Sure, it's not marriage, but it IS progress.
The Programme for Government stated:
"This Government is committed to full equality for all in our society. Taking account
of the options paper prepared by the Colley Group and the pending Supreme Court
case, we will legislate for Civil Partnerships at the earliest possible date in the lifetime
of the Government."
We argued during the negotiations with Fianna Fail two years ago that the principles enshrined in the Green Party's policy document on Marriage and Partnership Rights should become law. Simply removing the references to gender in Irish law could have been a neat way of providing equality, but these matters are never easy. Instead reference was made to the Colley Report, and the legislation that finally saw the light of day in late June is expected to pass through the Oireachtas in the Autumn.
I sat on the All Party Oireachtas Committee on the Constitution for several years - the name of the Committee is enough to put you asleep - and in that time we discussed family rights at great length. I was taken aback by the conservatism of many Committee members in our deliberations. In particular when we got to talking about Article 41.3.1
"The State pledges to guard with special care the institution of Marriage, on which the Family is founded, and to protect it against attack. "
I argued that time had moved on, and that in an age when a quarter of births are outside of marriage we should protect the family, and marriage separately, but failed to get majority support.
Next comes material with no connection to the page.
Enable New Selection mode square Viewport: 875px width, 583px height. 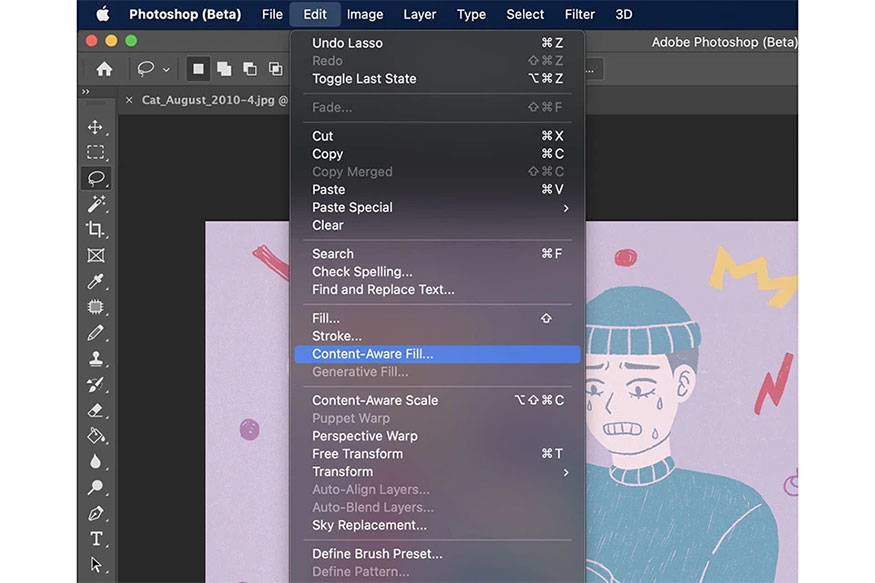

Along with Jan O'Sullivan and Arthur Morgan we proposed an addition that read
"The state also recognises and respects family life not based on marriage. All persons, irrespective of their marital status, have a right to family life. The Oireachtas is entitled to legislate for the benefit of such families and of their individual members.
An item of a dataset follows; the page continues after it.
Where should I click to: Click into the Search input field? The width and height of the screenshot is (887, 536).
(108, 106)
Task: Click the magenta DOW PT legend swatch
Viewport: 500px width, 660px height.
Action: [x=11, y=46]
However this wording was only included as a minority proposal, and hasn't moved forward. Social change often moves at a snail's pace within Leinster House.
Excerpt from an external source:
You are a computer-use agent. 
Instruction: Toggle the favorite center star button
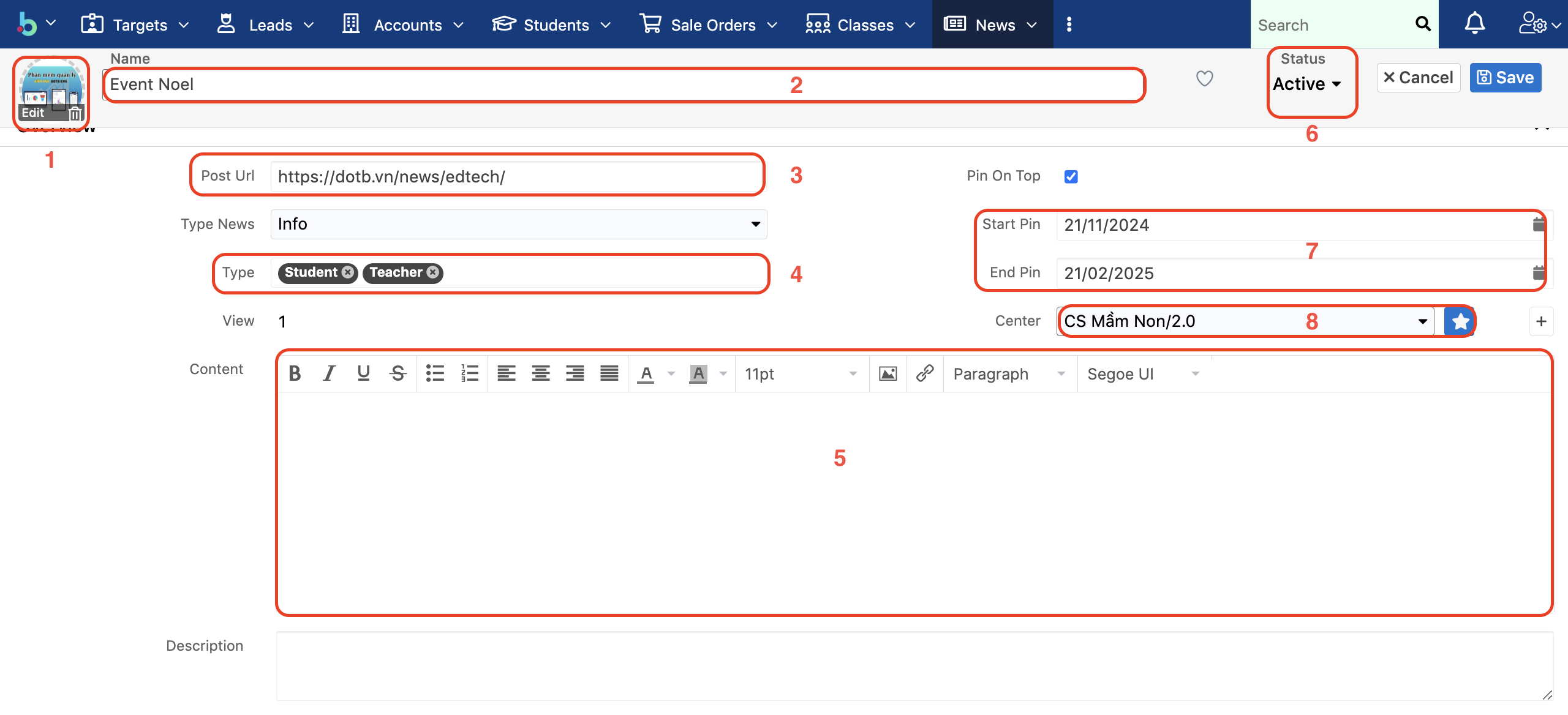[x=1460, y=321]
One significant change that is included in the Bill, though is the cohabitation scheme. Dr. Carol Coulter called this "the most radical family law development since divorce came in" and Dr. Fergus Ryan has commented that this "represents real and substantial progress in the recognition and protection of non-traditional families." This provides automatic recognition of those who live together after three years (two if they have children together) and will allow qualified cohabitants (that's a bit of a mouthful) who are economically dependent on each other to apply for court orders if the relationship ends.
I had a good chat with Dermod Moore from Hotpress following the Bill's publication. He's mad as hell that my press release welcomed the Civil Partnership Bill, and that I see it as a step in the right direction.
I said to him what I've said to MarriagEquality: it is crucial that people lobby the conservative forces that exist in every party that are blocking equality if they wish to see further progress. Only one couple have sat down in my Constituency office, looked me in the eye and demanded full equality. I'd say to anyone that reads this post and that wants full equality, that they should sit down with at least one member of the Oireachtas in their office (preferably the more conservative ones) and explain what they want. Meeting a TD, or Senator face to face is the best way of changing their hearts and minds.
That having been said, I do feel that the appalling revelations in the Ryan Report, and no doubt in the forthcoming Dublin Arch-Diocese Report may encourage a fresh look at the strong Christian ethos in the Constitution, and perhaps move us further towards a secular State. Dermod also tweeted me the link to polls cited by MarriageEquality that show growing support for marriage for Gay and Lesbian people, so maybe the tide is turning.
There was a good group of Green Party members marching at Dublin Pride this year, (here's a clip I recorded) and I didn't see too much sign of representation from the two larger parties in the State amongst the ten thousand people that were there. We're proud of the progress that is contained within the Bill, and we expect it to pass through Committee later on this year.
We're still looking for full equality, and that won't happen overnight, but it will happen if you lobby your politicians.
I'd recommend the 'Take Action' page from Marriagequality as a starting point.